Any help?

Need urgent help. Someone please clarify the doubt?

---------- Forwarded message ----------
From: Aakash Basu <aakash.spark.raj@gmail.com>
Date: Thu, Apr 5, 2018 at 2:50 PM
Subject: Spark Structured Streaming Inner Queries fails
To: user <user@spark.apache.org>


Hi,

Why are inner queries not allowed in Spark Streaming? Spark assumes the inner query to be a separate stream altogether and expects it to be triggered with a separate writeStream.start().

Why so?

###

_Directions_.
1 > In the Spark Streaming post, what does Spark expect an inner query to be triggered with?
2 > Return the part of the Spark Streaming post between "---------- Forwarded message" and "a separate writeStream.start().", inclusive.

###

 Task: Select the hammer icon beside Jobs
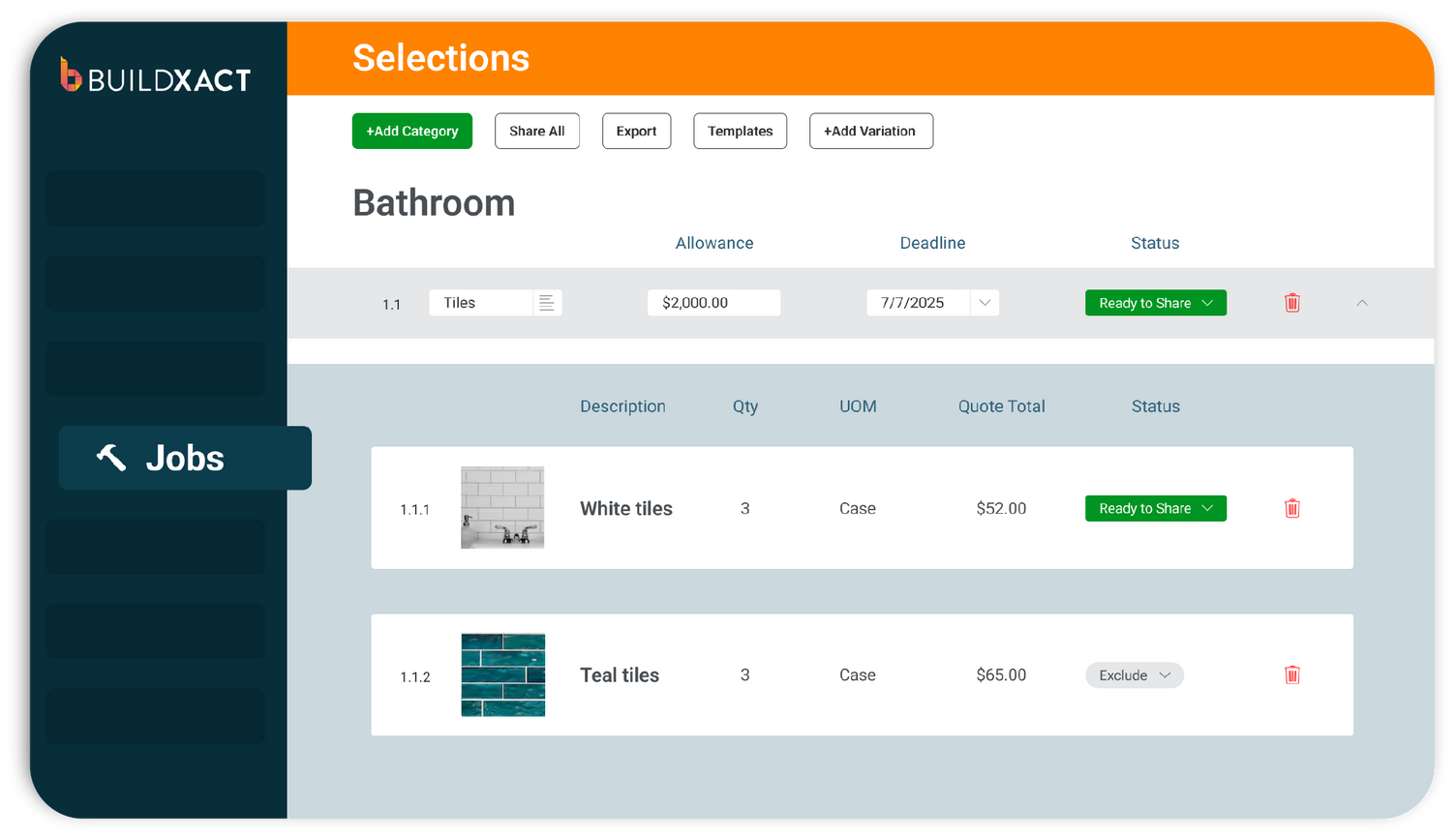111,458
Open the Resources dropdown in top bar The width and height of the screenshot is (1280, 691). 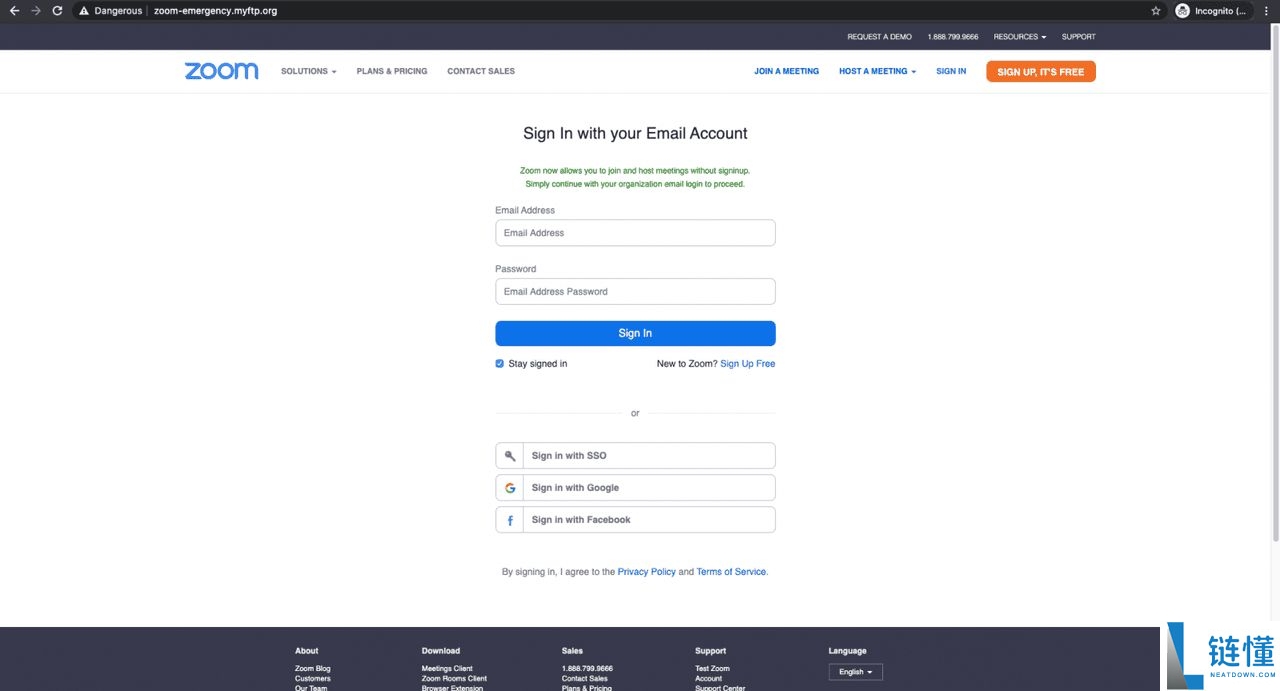(x=1019, y=37)
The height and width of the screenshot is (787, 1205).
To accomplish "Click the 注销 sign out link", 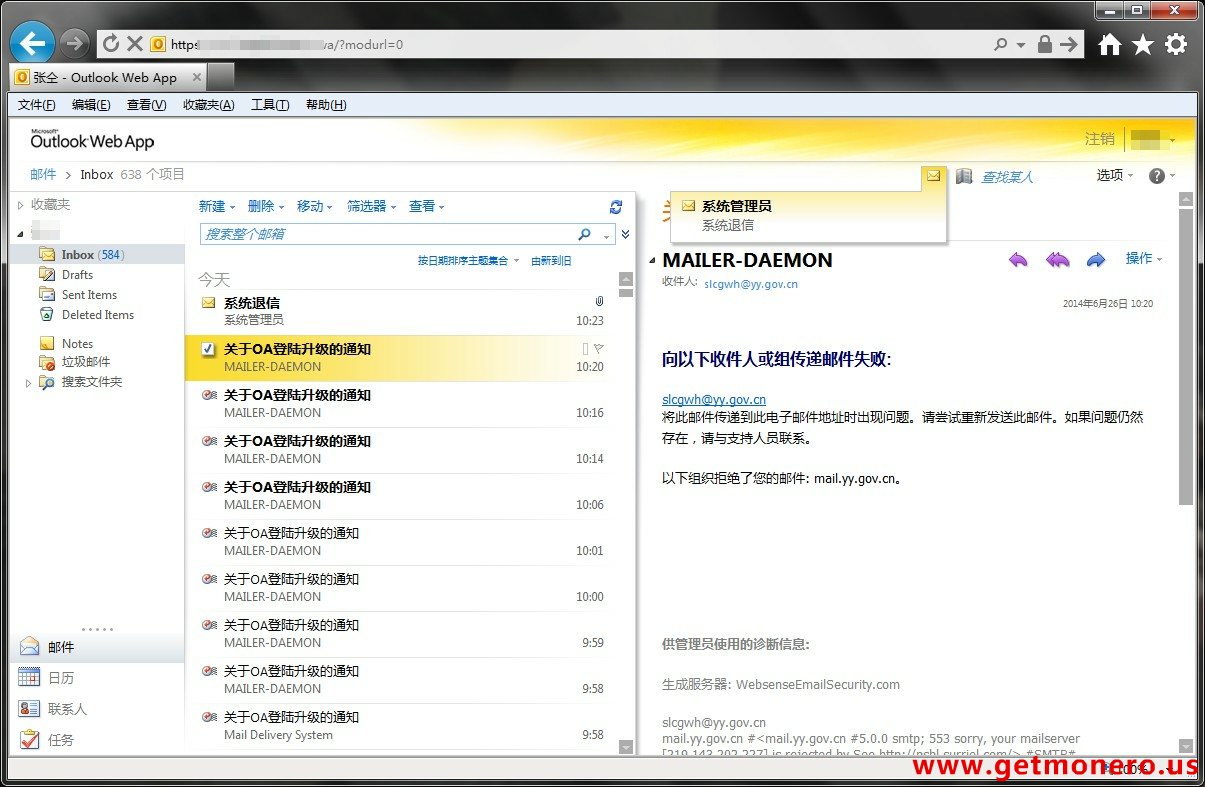I will pyautogui.click(x=1099, y=139).
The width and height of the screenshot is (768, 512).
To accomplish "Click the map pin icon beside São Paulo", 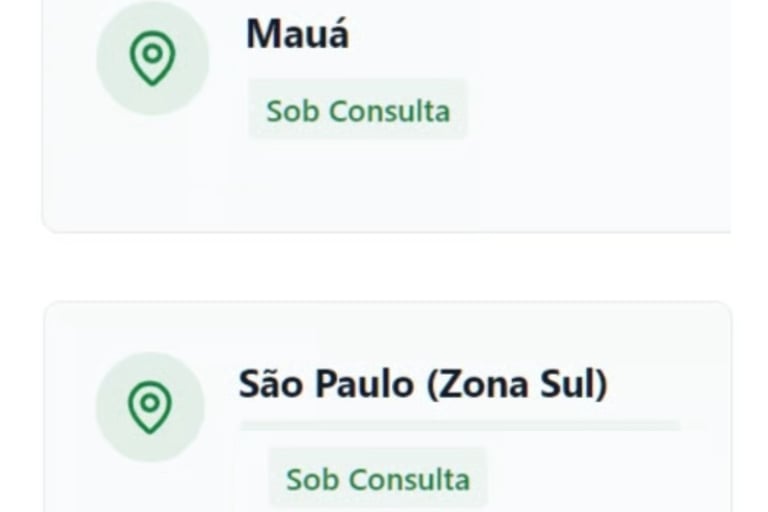I will pos(150,408).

###

_Expected results_.
1 > A separate writeStream.start().

2 >
---------- Forwarded message ----------
From: Aakash Basu <aakash.spark.raj@gmail.com>
Date: Thu, Apr 5, 2018 at 2:50 PM
Subject: Spark Structured Streaming Inner Queries fails
To: user <user@spark.apache.org>


Hi,

Why are inner queries not allowed in Spark Streaming? Spark assumes the inner query to be a separate stream altogether and expects it to be triggered with a separate writeStream.start().